• SUPPLIED PASSAGE:

Note: I now see that I already filed issue #125 about this. :-)

However, I think this issue is about more than just the VexRiscv. For me personally, it's one of the biggest reasons that is hold me back to fully commit to SpinalHDL for my personal projects.

In isuse #125, I was also primarily talking about registers (_zz_.*<= ...) but the same is true for regular signals.

• Stored data:
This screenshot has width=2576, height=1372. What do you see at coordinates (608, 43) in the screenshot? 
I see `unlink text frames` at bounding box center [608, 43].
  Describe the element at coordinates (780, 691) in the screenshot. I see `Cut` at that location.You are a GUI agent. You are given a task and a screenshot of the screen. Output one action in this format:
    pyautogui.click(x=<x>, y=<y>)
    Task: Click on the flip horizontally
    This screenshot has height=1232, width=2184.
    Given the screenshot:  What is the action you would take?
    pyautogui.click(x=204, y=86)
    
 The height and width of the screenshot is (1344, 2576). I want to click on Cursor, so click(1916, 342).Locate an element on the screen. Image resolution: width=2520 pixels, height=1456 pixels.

• TASK SET:
a - List each distinct named project or numbered issue in the comment about SpinalHDL.
b - Write the next few sentences of the comment about SpinalHDL, picking up after its final sentence.

• ANSWERS BY TASK:
a -
issue #125
VexRiscv
SpinalHDL

b -
For example:

  assign _zz_101 = (memory_BRANCH_DO && memory_arbitration_isFiring);
  assign _zz_102 = memory_BRANCH_CALC;
  assign _zz_19 = decode_ALU_BITWISE_CTRL;
  assign _zz_17 = _zz_62;
  assign _zz_47 = decode_to_execute_ALU_BITWISE_CTRL;
  assign _zz_16 = decode_SRC1_CTRL;
  assign _zz_14 = _zz_57;
  assign _zz_43 = decode_to_execute_SRC1_CTRL;
  assign _zz_13 = decode_BRANCH_CTRL;
  assign _zz_23 = _zz_64;
  assign _zz_22 = decode_to_execute_BRANCH_CTRL;
  assign _zz_11 = decode_SHIFT_CTRL;
  assign _zz_8 = execute_SHIFT_CTRL;
  assign _zz_9 = _zz_63;
  assign _zz_34 = decode_to_execute_SHIFT_CTRL;
  assign _zz_32 = execute_to_memory_SHIFT_CTRL;
  assign _zz_6 = decode_ALU_CTRL;
  assign _zz_4 = _zz_68;
  assign _zz_45 = decode_to_execute_ALU_CTRL;
  assign _zz_3 = decode_SRC2_CTRL;
  assign _zz_1 = _zz_65;
  assign _zz_40 = decode_to_execute_SRC2_CTRL;

Straight up assignments like assign _zz_102 = memory_BRANCH_CALC can be optimized away.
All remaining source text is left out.